# TASK REQUIREMENTS:
In this exercise, retype exactly the lines from the start of the entries through the line bearing "Fara í aðalefni (37, 9)", leaving every picture out.

Top of EXTRACTED MATERIAL

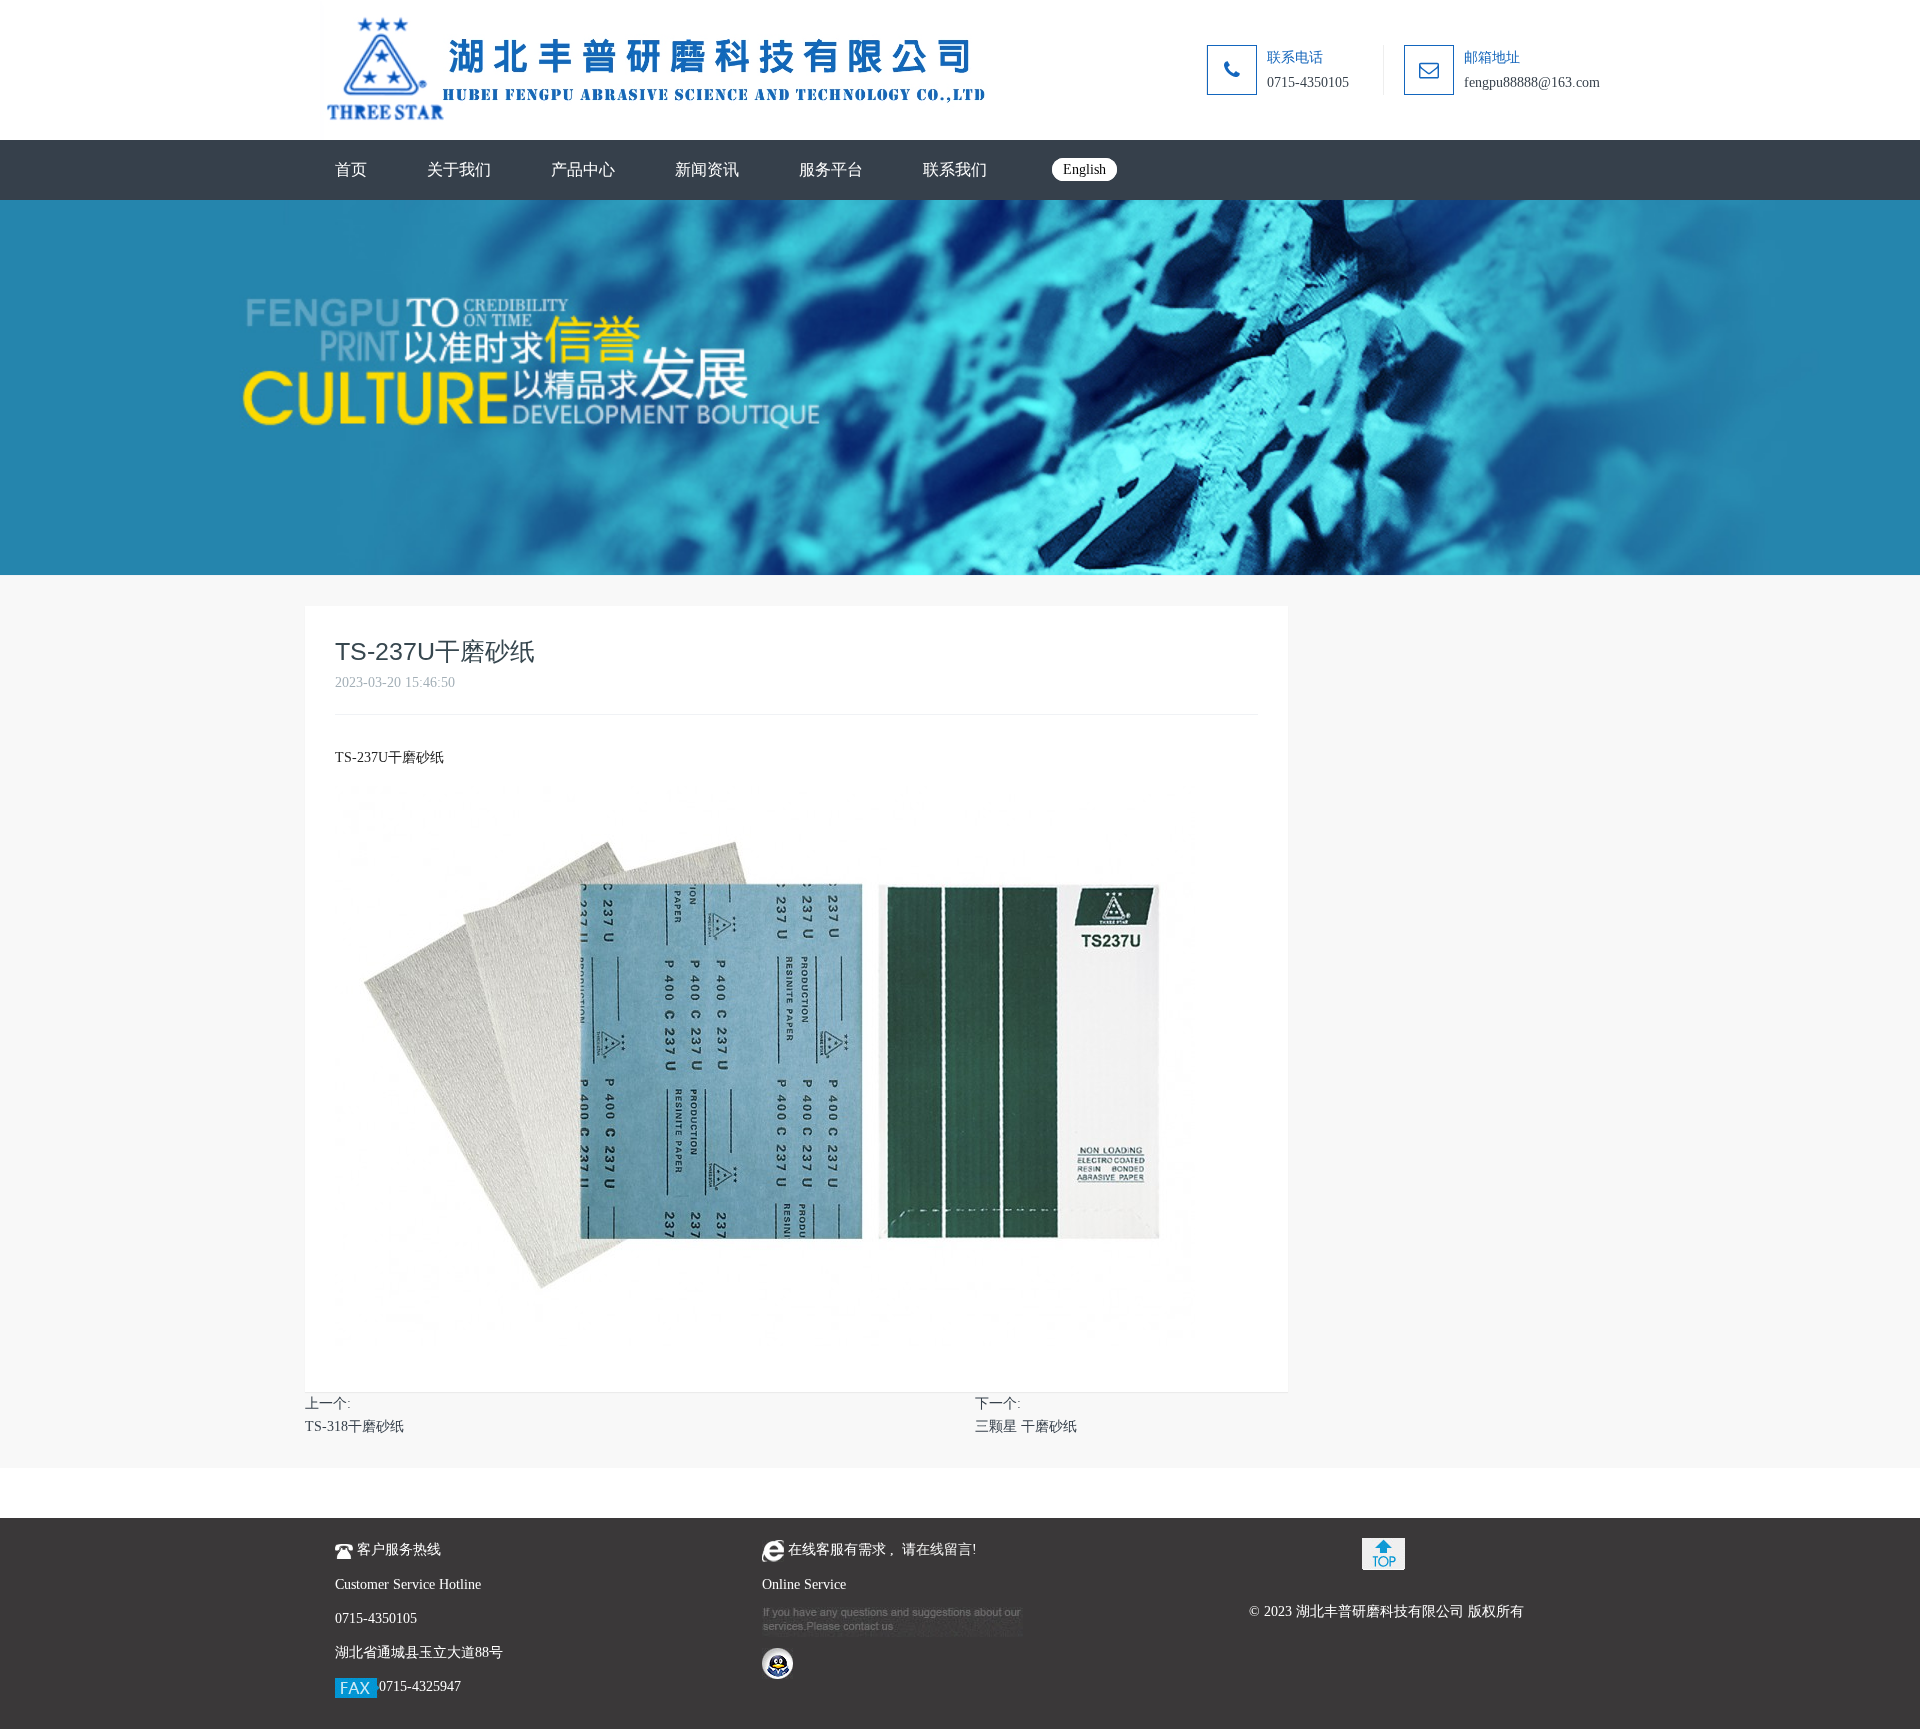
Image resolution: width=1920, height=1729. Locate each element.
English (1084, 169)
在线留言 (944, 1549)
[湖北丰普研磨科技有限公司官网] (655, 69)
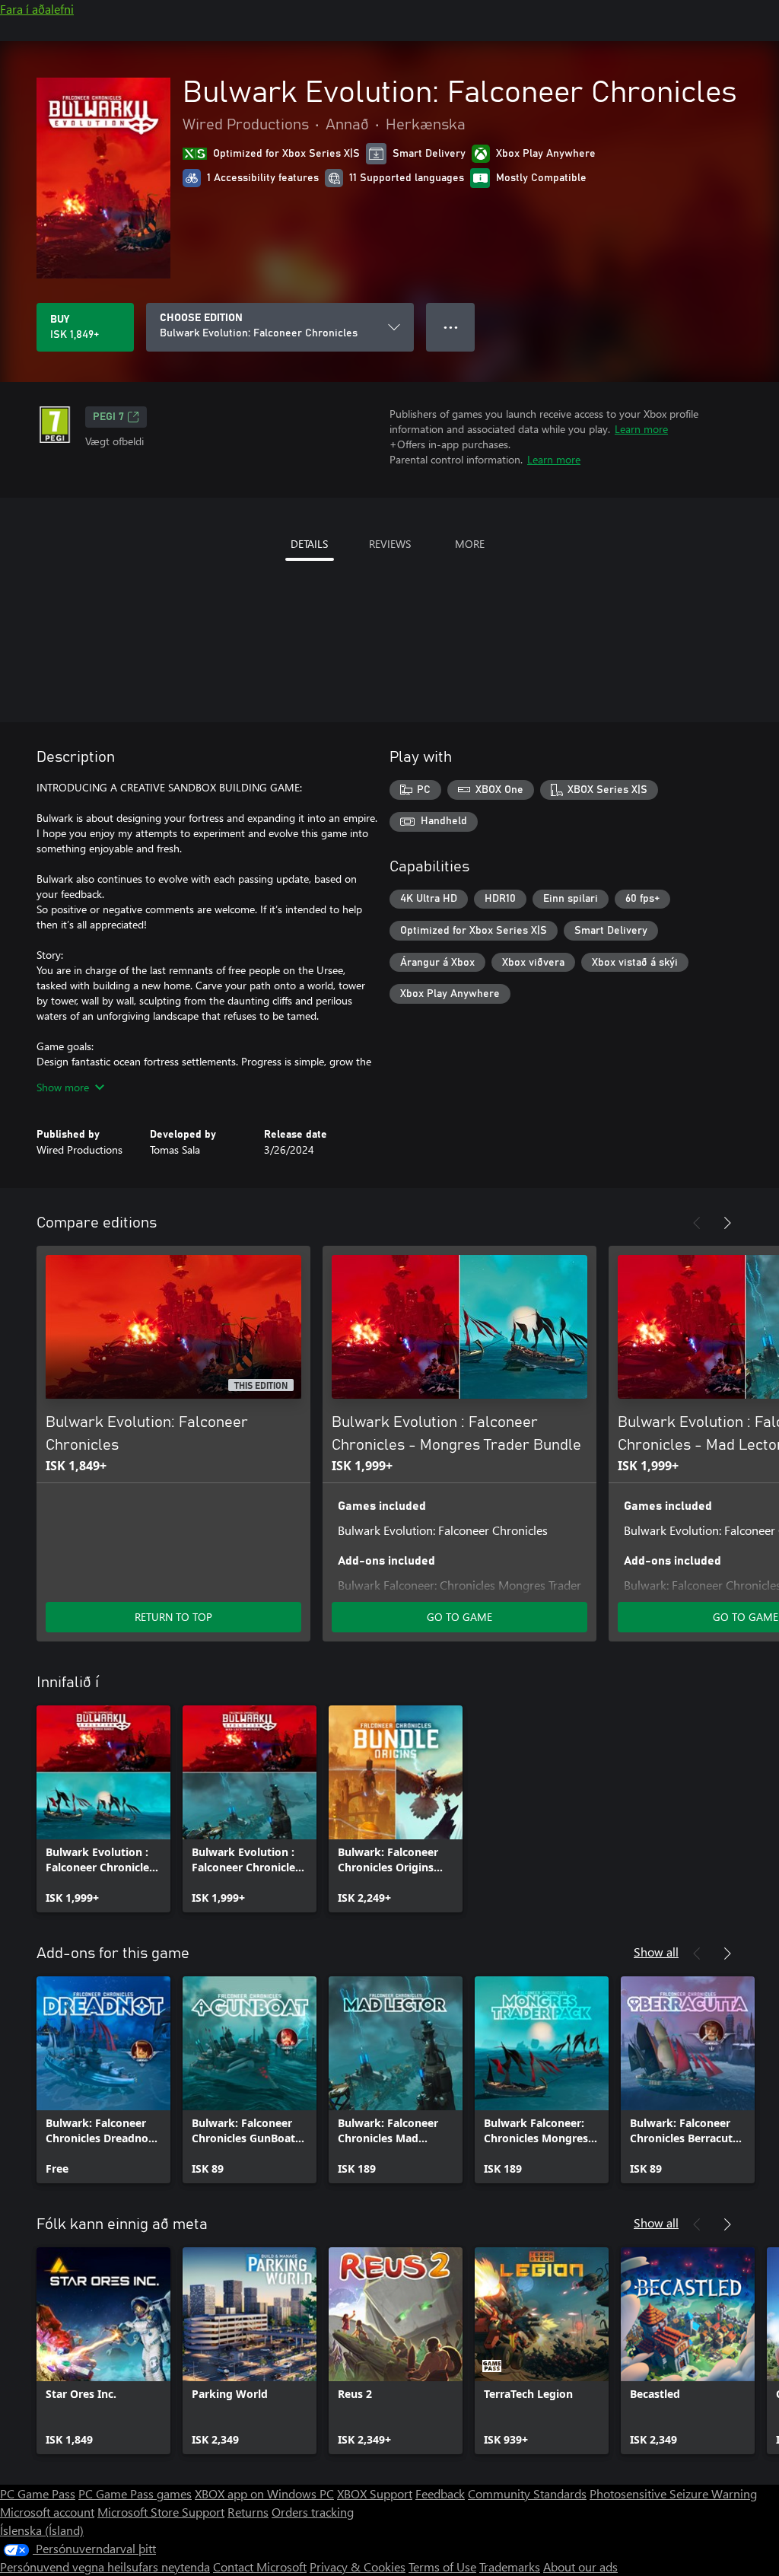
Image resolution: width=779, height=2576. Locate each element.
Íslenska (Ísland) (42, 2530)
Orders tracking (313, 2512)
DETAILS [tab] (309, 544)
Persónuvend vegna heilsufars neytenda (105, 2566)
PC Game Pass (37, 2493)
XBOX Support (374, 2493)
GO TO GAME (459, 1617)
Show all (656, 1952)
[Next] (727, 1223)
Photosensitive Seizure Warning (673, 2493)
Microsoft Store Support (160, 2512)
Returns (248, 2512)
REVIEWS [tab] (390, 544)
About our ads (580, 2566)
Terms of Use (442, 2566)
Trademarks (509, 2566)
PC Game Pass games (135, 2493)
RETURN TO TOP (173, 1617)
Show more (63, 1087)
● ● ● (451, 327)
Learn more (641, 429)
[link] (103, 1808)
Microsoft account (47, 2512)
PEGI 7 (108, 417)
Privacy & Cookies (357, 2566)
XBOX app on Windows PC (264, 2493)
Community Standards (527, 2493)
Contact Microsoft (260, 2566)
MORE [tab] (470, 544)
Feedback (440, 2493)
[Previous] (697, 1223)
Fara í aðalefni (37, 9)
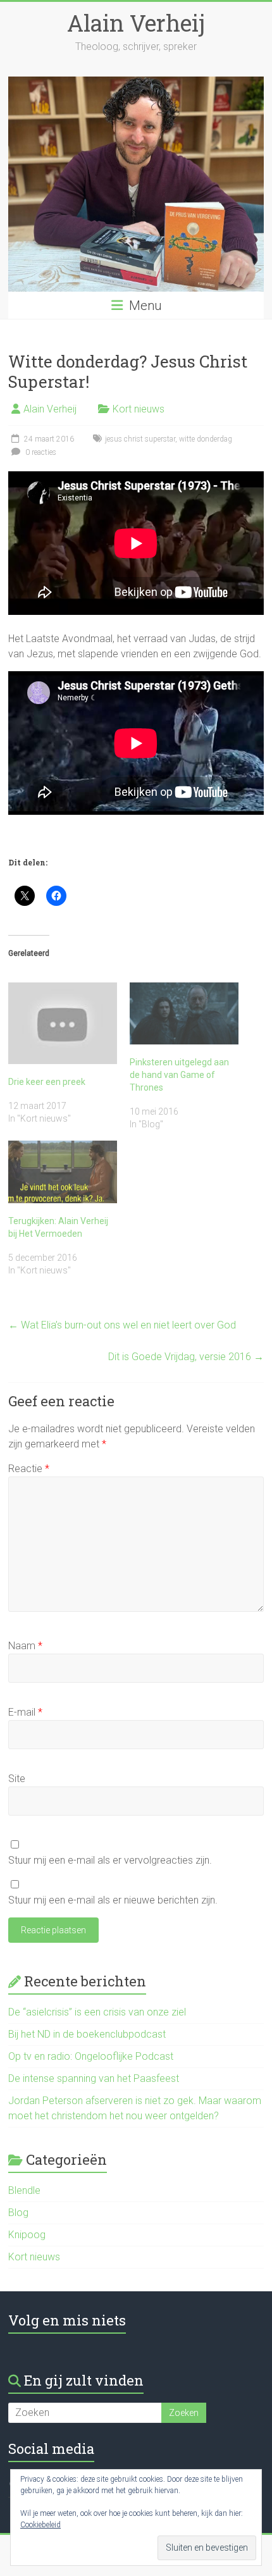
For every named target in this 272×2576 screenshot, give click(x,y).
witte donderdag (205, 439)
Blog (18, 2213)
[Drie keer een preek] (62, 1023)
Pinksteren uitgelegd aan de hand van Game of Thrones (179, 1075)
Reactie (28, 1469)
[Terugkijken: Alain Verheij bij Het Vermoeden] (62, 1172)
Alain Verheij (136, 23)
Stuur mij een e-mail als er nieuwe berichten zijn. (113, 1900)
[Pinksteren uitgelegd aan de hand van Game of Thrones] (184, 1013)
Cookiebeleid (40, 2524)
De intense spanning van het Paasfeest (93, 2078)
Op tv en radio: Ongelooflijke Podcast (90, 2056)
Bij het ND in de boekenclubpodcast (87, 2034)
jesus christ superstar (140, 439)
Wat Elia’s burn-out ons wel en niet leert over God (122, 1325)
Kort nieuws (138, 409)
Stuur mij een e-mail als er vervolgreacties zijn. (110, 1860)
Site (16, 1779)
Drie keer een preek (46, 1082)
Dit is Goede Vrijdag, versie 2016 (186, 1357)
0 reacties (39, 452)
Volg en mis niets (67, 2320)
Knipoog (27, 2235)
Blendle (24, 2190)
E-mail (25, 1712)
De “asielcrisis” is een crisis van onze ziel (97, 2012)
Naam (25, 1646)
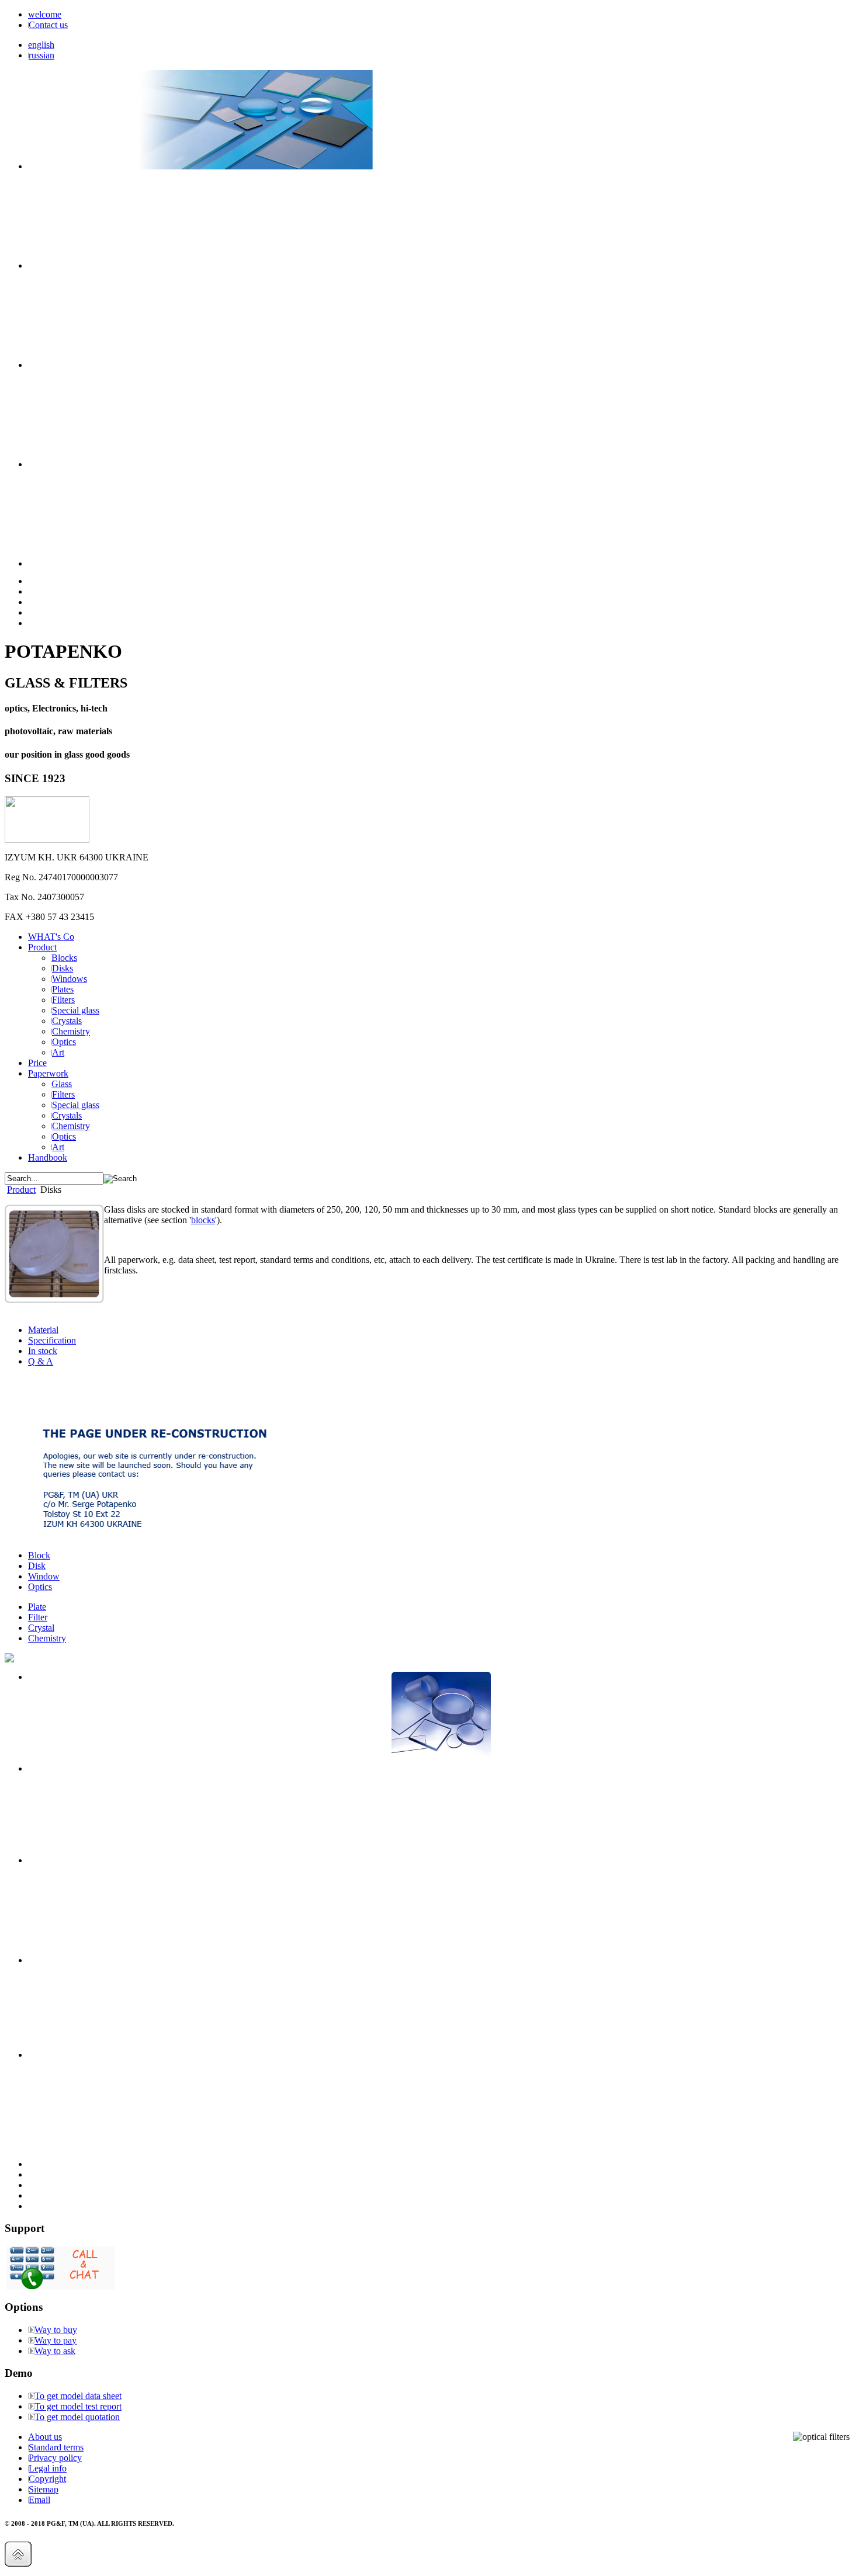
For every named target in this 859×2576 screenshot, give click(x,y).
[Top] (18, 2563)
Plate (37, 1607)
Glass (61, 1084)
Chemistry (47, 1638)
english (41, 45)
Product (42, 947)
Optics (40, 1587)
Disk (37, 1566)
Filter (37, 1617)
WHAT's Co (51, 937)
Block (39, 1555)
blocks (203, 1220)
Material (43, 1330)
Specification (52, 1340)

Bottom of EXTRACTED MATERIAL

# RESULT FOR THIS EXERCISE:
Image resolution: width=1920, height=1729. Locate each element.
English (1084, 169)
在线留言 (944, 1549)
[湖北丰普研磨科技有限公司官网] (655, 69)
Image resolution: width=779, height=2576. Locate each element.
Íslenska (Ísland) (42, 2530)
Orders tracking (313, 2512)
DETAILS [tab] (309, 544)
Persónuvend vegna heilsufars neytenda (105, 2566)
PC Game Pass (37, 2493)
XBOX Support (374, 2493)
GO TO GAME (459, 1617)
Show all (656, 1952)
[Next] (727, 1223)
Photosensitive Seizure Warning (673, 2493)
Microsoft Store Support (160, 2512)
Returns (248, 2512)
REVIEWS [tab] (390, 544)
About our ads (580, 2566)
Terms of Use (442, 2566)
Trademarks (509, 2566)
PC Game Pass games (135, 2493)
RETURN TO TOP (173, 1617)
Show more (63, 1087)
● ● ● (451, 327)
Learn more (641, 429)
[link] (103, 1808)
Microsoft account (47, 2512)
PEGI 7 (108, 417)
Privacy & Cookies (357, 2566)
XBOX app on Windows PC (264, 2493)
Community Standards (527, 2493)
Contact Microsoft (260, 2566)
MORE [tab] (470, 544)
Feedback (440, 2493)
[Previous] (697, 1223)
Fara í aðalefni (37, 9)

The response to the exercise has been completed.